Mr Daniels’ motion reads: ‘I propose that Gwynedd Council, in collaboration with Snowdonia National Park, urgently investigates the possibility of charging tourists who visit parts of the Park, particularly on and around Snowdon itself.
‘I believe this would be advantageous in more than one way.’
It suggests charging a ‘considerable fee’ for visiting the summit, adding that it could ‘boost the coffers of Gwynedd Council and the Park at a time when we are facing financial uncertainty owing to the side-effects of Covid 19’.
The motion concludes: ‘Consequently, there is room to believe that such steps could contribute to reducing the serious problems of excess cars causing traffic jams and hazards on the region’s roads.’
However, the national park said that the law would need to be changed in order to enforce the fee.
On a clear day at Snowdon’s summit (pictured above), hikers can enjoy expansive views of Britain. It takes around six to eight hours to get to the top and back
A spokesperson told NorthWalesLive: ‘Currently, it would not be legal or enforceable to charge a toll on Yr Wyddfa (Snowdon) due to the Countryside and Right of Way Act which allows access for all to certain areas of the countryside,’ said a spokesperson.
‘In addition, Welsh national parks do not have local tax raising powers. Our work is funded by Welsh Government – for the three national parks of Wales it costs each Welsh citizen £4 per year.’
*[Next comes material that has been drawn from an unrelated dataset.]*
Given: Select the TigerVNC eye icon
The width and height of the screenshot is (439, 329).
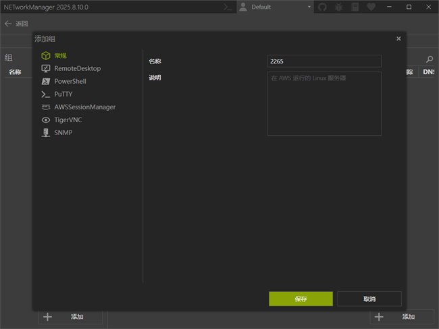Looking at the screenshot, I should (x=46, y=120).
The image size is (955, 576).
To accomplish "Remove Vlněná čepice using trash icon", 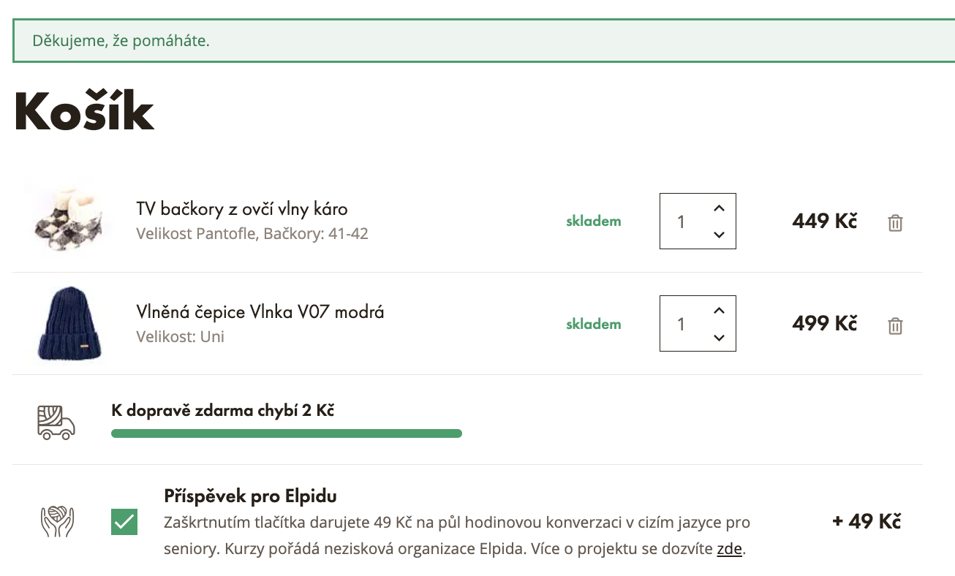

First Minister Mark Drakeford added: ‘The tourism industry is extremely important to north Wales, and the solution to the problems is dependent on bringing people together around the table to think about how we can give extremely good experiences to people who come to us, that are part of the local economy, and at the same time protect the things that people come to Wales to see and enjoy.’
On a clear day at Snowdon’s summit, hikers can enjoy expansive views of Britain. It takes around six to eight hours to get to the top and back.
There are six recommended paths, with the nine-mile Llanberis Path the most popular among those wanting to reach the summit for the first time.
Though the path is the longest route, it provides a gradual climb up to the mountain.